» Exercise prompt
An exact copy of the listing below is the answer, with the pictures removed.

============================================================

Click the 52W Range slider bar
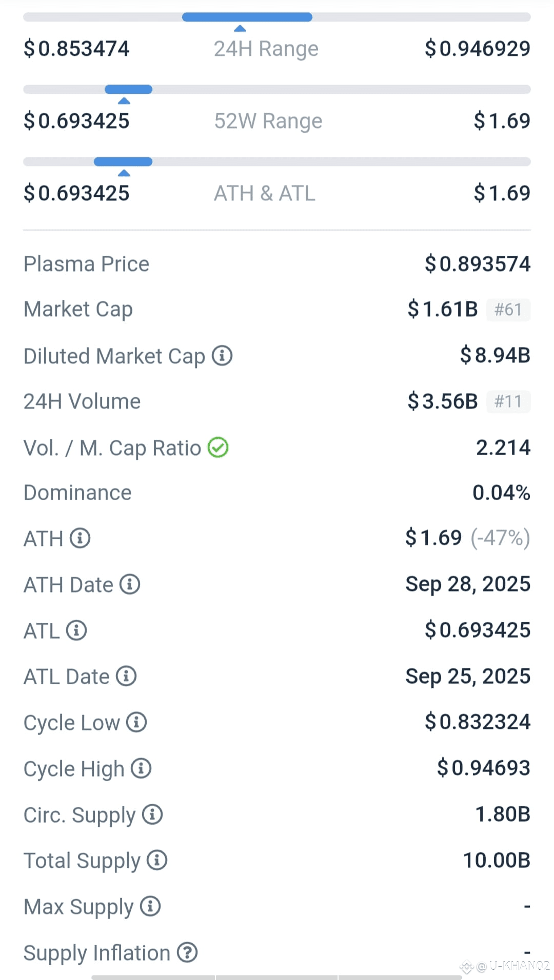This screenshot has height=980, width=554. (x=277, y=90)
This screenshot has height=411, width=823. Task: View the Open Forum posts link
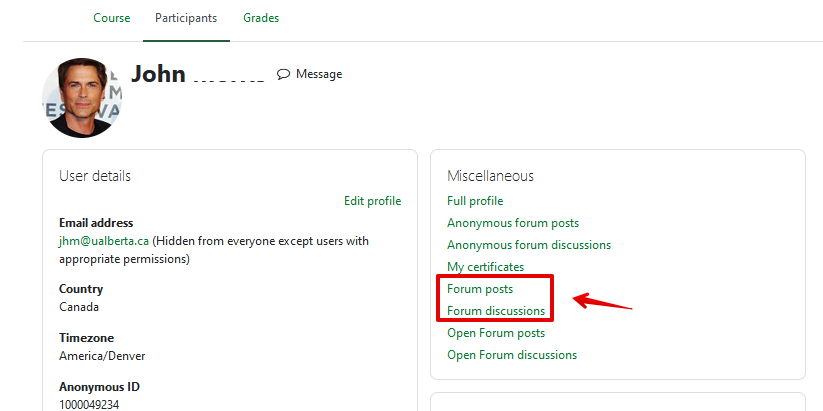[496, 333]
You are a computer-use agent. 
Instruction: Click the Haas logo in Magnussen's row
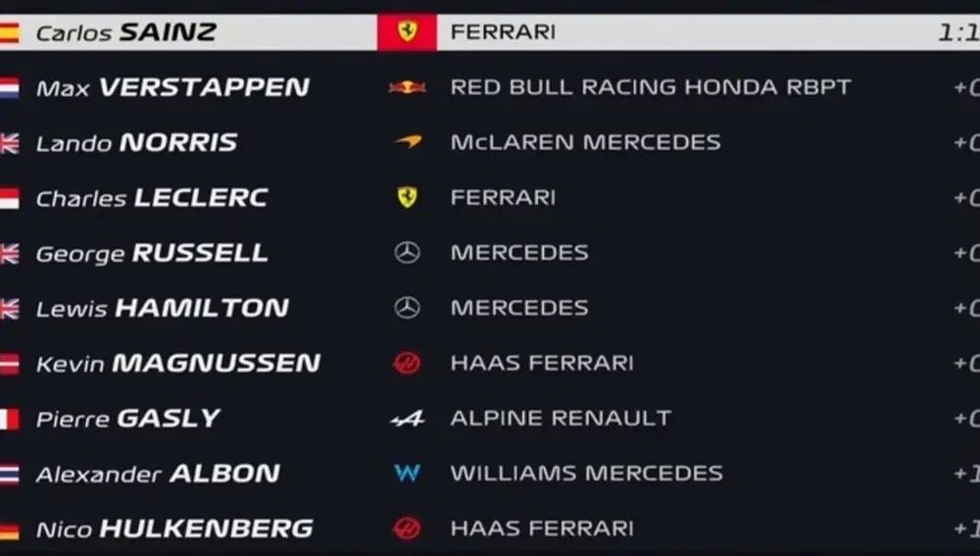407,363
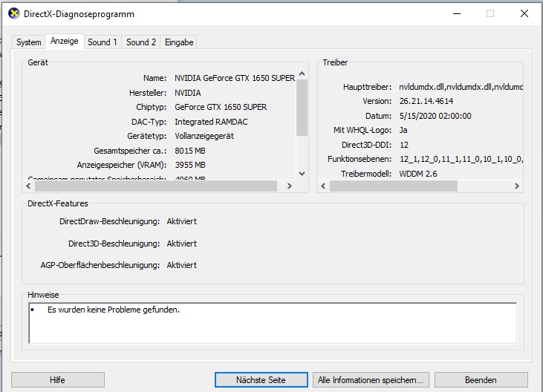Screen dimensions: 543x392
Task: Click the Nächste Seite button
Action: click(261, 380)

============================================================

» Exercise response
Click the 52W Range slider bar
This screenshot has height=980, width=554. (x=277, y=90)
This screenshot has height=411, width=823. Task: View the Open Forum posts link
[496, 333]
You are a computer-use agent. 
Instruction: Click the Haas logo in Magnussen's row
407,363
Screen dimensions: 543x392
Task: Click the Nächste Seite button
Action: click(261, 380)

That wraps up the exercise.